Baghdad, Iraq – Iraqi officials accused Iran on Tuesday of kidnapping nine coast guardsmen who were pursuing suspected oil smugglers in disputed territorial waters.
The Iraqi coast guard patrol saw the suspected smugglers stealing diesel fuel from an Iraqi pipeline in the Shatt al Arab waterway, said Mohammed Musabah Waily, the governor of the city of Basra, in southern Iraq. The Iraqis were captured by Iranians as they gave chase, Waily said. Iran denies the incident took place.
Meanwhile, Iraqi authorities said 35 prospective police recruits were apparently captured as they returned to Samarra from the Baghdad police academy Monday. Police said a group of unidentified armed men in several cars stopped a bus on which the recruits were riding.
The incident took place in a hotbed of insurgent activity and near the scene of a U.S. helicopter crash Monday. The copter apparently was shot down by hostile fire, killing two Americans.
The apparent clash between the Iraqi coast guard patrol and Iran boats is a reminder of delicate relations between the two countries, which fought a bloody eight-year war in the 1980s. Portions of the Shatt al Arab waterway separate Iran and Iraq, and it passes the Iranian port of Abadan before emptying into the Persian Gulf.
Abadan is considered a smugglers’ haven where a wide range of products are hustled surreptitiously in and out of Iraq. Oil smugglers have become especially adept at punching holes and then siphoning off pipelines that take Iraqi oil and refined fuels to docking facilities in the waterway and gulf.

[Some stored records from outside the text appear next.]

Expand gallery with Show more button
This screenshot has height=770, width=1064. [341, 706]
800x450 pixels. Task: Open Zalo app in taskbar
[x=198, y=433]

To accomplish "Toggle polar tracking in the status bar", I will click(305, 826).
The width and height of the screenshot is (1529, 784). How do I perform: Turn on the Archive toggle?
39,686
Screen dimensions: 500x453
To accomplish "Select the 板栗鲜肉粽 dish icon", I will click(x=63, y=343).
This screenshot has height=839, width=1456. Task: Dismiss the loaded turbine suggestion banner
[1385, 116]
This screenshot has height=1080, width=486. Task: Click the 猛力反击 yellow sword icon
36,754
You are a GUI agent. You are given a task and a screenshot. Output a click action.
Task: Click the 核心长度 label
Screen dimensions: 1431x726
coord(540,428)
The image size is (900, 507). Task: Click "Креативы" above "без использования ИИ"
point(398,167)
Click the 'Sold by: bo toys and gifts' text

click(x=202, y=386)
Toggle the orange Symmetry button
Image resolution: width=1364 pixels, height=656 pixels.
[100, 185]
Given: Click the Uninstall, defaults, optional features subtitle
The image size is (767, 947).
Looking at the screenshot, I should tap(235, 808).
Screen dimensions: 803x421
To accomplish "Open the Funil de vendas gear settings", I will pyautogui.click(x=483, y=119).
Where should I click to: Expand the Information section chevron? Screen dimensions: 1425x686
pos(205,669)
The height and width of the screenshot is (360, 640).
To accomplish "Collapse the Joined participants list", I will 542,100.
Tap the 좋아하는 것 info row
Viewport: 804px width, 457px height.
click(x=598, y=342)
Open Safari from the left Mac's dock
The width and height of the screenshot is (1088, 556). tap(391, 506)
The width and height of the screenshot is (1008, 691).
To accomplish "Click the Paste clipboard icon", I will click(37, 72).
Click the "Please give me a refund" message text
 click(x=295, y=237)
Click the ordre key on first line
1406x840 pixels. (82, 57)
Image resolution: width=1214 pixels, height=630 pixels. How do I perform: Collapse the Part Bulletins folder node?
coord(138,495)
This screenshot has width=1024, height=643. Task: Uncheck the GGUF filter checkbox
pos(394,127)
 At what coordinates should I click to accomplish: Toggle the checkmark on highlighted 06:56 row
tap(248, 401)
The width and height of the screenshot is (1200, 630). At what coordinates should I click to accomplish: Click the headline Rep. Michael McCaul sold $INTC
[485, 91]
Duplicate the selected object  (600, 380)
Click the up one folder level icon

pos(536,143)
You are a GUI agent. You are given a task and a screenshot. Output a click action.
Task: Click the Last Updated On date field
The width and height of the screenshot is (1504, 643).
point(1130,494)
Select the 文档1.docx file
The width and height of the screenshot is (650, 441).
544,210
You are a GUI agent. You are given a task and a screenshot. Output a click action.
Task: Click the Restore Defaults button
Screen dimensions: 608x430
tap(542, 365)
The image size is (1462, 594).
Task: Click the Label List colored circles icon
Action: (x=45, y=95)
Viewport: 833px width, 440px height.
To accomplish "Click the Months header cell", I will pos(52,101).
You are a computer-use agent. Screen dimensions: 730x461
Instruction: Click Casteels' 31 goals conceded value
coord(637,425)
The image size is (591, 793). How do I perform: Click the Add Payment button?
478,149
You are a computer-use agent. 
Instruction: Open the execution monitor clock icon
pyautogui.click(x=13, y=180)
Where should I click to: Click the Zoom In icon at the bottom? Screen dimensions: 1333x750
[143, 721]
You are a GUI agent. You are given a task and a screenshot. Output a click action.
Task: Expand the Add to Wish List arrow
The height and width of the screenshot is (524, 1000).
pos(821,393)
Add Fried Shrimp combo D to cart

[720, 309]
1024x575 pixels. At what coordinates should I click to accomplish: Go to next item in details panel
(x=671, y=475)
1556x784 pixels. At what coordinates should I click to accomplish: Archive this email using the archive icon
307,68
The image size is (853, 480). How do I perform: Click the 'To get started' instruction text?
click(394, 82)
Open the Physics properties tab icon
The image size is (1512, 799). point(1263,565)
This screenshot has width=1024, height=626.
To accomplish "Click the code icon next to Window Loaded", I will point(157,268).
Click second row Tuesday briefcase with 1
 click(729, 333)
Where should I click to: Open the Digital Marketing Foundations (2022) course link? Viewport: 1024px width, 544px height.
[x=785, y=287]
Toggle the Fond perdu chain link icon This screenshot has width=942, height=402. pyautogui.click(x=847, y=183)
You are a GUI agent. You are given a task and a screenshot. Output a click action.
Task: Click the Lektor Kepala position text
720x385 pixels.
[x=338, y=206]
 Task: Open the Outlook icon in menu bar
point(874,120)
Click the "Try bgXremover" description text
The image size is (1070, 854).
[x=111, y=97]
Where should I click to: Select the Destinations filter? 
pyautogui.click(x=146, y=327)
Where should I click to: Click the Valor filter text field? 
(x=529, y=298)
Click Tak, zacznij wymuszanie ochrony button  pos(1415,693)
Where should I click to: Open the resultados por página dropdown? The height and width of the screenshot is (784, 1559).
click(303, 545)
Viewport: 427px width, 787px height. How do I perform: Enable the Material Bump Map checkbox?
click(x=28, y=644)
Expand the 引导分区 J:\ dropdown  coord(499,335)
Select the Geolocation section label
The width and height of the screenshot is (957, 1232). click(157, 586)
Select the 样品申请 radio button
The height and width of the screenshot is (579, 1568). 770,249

Waily, the Basra governor, said the Iraqi patrol chased the smugglers’ boats toward Abadan Monday night. He said Iranian boats subsequently were called out and gunfire ensued. The Iraqi vessel was seized, Waily said. The governor also accused Iran of firing artillery shells into Iraqi territory.
“We informed the government in Baghdad to handle the situation but did not receive any reply from them,” Waily said. He said he heard that one of the nine Iraqis was killed in the gunfire but told a TV reporter he could not confirm it.
A spokeswoman for Iraqi Prime Minister Ibrahim al-Jaafari said Tuesday that the country has asked for the release of eight sailors and an officer taken prisoner by Iran. The spokeswoman said none of the nine had been killed. Iranian diplomats in Baghdad, speaking to a Reuters reporter, denied the incident altogether. Iraq’s foreign minister, Hoshyar Zebari, held a meeting Tuesday with the Iranian diplomats to discuss the issue.
After decades of bitterness, hopes have risen that relations between the two nations will improve after the 2003 overthrow of Saddam Hussein. Iran is controlled by Shiite Muslims, and the new coalition government being formed in Baghdad also is also dominated by Shiites.